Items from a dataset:
----

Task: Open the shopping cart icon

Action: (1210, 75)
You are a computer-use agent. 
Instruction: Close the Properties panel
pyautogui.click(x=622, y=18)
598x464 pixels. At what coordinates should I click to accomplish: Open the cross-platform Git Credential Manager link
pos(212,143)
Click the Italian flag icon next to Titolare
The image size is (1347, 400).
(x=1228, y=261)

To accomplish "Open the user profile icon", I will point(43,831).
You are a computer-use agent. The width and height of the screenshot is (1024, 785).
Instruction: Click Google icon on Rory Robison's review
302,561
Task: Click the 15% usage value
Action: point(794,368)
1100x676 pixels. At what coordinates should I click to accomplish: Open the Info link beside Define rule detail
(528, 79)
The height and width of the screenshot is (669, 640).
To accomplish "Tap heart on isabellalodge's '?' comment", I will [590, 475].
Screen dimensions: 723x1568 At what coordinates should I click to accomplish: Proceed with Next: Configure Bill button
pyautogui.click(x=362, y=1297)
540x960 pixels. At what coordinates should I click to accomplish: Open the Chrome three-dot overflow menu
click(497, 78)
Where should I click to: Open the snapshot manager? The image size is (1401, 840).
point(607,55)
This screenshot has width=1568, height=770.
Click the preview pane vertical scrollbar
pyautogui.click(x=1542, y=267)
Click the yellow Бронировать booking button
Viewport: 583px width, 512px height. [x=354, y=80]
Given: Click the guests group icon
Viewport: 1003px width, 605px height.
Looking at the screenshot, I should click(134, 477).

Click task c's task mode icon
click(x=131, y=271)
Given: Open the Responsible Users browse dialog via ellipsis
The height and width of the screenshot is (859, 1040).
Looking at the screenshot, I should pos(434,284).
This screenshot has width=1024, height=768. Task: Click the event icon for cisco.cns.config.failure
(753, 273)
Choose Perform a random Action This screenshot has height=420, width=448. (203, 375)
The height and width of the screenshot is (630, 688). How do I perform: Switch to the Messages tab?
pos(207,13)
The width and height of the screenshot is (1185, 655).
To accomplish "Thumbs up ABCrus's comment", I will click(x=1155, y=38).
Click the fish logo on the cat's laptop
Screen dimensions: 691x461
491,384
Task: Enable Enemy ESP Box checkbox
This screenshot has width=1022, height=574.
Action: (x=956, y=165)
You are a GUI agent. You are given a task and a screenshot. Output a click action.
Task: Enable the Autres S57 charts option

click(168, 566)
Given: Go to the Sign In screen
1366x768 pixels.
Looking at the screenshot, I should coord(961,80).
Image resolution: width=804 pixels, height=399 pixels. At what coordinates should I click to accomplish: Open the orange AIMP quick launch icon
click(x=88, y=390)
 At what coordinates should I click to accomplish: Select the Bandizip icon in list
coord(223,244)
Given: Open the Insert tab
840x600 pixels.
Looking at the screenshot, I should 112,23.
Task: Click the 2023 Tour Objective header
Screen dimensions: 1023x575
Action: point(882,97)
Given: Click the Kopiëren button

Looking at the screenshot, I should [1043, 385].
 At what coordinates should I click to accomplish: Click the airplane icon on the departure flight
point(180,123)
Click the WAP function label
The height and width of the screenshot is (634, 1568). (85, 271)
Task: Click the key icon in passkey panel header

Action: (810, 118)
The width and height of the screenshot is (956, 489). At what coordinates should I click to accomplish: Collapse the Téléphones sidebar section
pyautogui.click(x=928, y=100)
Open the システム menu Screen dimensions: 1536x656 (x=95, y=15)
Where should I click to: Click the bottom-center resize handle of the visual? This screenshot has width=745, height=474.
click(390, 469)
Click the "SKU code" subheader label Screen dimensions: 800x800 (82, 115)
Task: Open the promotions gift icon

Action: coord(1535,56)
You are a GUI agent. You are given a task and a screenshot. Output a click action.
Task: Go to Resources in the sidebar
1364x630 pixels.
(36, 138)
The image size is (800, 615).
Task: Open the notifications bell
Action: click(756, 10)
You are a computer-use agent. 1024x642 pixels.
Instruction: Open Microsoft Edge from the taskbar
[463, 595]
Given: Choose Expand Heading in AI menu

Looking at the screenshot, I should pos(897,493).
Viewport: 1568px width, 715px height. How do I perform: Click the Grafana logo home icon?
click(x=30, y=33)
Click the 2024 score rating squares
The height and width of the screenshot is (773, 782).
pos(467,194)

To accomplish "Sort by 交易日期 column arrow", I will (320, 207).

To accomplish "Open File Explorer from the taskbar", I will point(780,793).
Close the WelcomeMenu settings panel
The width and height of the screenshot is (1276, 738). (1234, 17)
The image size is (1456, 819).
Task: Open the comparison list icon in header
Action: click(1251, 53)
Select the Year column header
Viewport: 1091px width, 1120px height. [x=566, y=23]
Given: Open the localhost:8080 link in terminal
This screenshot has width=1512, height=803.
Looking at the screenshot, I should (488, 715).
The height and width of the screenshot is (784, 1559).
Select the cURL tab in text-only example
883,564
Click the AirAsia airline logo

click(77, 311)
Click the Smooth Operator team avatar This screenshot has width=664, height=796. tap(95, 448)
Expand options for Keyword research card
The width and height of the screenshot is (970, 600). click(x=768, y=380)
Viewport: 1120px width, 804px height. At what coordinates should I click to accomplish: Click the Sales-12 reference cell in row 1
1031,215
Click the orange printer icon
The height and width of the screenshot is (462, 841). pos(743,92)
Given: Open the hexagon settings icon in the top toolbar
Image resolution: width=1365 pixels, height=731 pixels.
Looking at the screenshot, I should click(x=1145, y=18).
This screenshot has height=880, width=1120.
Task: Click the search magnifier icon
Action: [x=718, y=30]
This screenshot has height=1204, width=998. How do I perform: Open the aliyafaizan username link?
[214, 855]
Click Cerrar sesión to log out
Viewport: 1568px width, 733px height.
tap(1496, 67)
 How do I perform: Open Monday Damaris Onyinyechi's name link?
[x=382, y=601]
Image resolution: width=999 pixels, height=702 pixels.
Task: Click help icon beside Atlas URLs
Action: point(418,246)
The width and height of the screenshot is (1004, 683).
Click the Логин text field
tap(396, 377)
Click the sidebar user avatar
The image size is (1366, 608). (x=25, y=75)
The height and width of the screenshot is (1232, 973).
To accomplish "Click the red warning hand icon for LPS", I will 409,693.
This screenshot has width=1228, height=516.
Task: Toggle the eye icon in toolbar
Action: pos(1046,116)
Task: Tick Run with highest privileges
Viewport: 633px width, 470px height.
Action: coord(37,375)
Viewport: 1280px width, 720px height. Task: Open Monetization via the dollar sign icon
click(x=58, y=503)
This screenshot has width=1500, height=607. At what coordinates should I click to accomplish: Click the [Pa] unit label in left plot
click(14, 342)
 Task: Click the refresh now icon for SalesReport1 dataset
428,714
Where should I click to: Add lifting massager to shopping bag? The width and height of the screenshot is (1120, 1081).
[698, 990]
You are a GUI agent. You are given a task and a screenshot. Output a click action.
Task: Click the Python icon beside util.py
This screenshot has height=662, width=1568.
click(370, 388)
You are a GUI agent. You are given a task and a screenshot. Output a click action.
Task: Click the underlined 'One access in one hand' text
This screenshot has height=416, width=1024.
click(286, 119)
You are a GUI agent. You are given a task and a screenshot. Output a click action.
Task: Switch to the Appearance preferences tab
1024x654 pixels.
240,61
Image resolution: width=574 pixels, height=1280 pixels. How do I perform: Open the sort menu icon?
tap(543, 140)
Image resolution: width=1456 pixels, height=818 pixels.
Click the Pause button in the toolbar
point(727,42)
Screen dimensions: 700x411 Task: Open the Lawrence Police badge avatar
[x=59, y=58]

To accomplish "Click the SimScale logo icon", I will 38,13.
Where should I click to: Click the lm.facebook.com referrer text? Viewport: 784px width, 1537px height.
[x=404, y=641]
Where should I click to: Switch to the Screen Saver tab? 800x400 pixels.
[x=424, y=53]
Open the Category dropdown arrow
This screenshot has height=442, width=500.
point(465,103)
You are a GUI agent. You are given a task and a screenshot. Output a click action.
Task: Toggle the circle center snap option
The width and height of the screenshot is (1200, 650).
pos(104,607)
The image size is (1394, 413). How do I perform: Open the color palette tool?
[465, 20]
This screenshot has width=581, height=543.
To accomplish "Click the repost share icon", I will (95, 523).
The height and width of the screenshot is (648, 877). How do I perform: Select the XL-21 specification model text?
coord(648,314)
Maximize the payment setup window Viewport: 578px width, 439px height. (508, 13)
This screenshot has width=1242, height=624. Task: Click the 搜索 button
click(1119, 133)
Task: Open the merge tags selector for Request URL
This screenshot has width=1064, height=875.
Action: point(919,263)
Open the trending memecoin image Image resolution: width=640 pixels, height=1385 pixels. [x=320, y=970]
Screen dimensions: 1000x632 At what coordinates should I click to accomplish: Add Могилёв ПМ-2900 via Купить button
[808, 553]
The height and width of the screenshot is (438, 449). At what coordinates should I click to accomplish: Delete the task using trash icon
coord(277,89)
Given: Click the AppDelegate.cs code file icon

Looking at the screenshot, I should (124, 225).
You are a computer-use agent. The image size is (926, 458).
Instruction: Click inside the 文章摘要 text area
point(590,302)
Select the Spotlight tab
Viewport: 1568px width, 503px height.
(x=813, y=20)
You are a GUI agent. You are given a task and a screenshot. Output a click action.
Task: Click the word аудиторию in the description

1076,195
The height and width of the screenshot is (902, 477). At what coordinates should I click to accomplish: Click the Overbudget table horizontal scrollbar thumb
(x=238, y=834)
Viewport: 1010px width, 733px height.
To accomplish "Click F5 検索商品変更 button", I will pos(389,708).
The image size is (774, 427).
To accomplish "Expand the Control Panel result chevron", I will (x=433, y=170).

----

**What you have to do:** Print the first line of the records above and each line after it, exactly, through the line with "Click the Italian flag icon next to Titolare".

**Output of the task:**
Task: Open the shopping cart icon

Action: (1210, 75)
You are a computer-use agent. 
Instruction: Close the Properties panel
pyautogui.click(x=622, y=18)
598x464 pixels. At what coordinates should I click to accomplish: Open the cross-platform Git Credential Manager link
pos(212,143)
Click the Italian flag icon next to Titolare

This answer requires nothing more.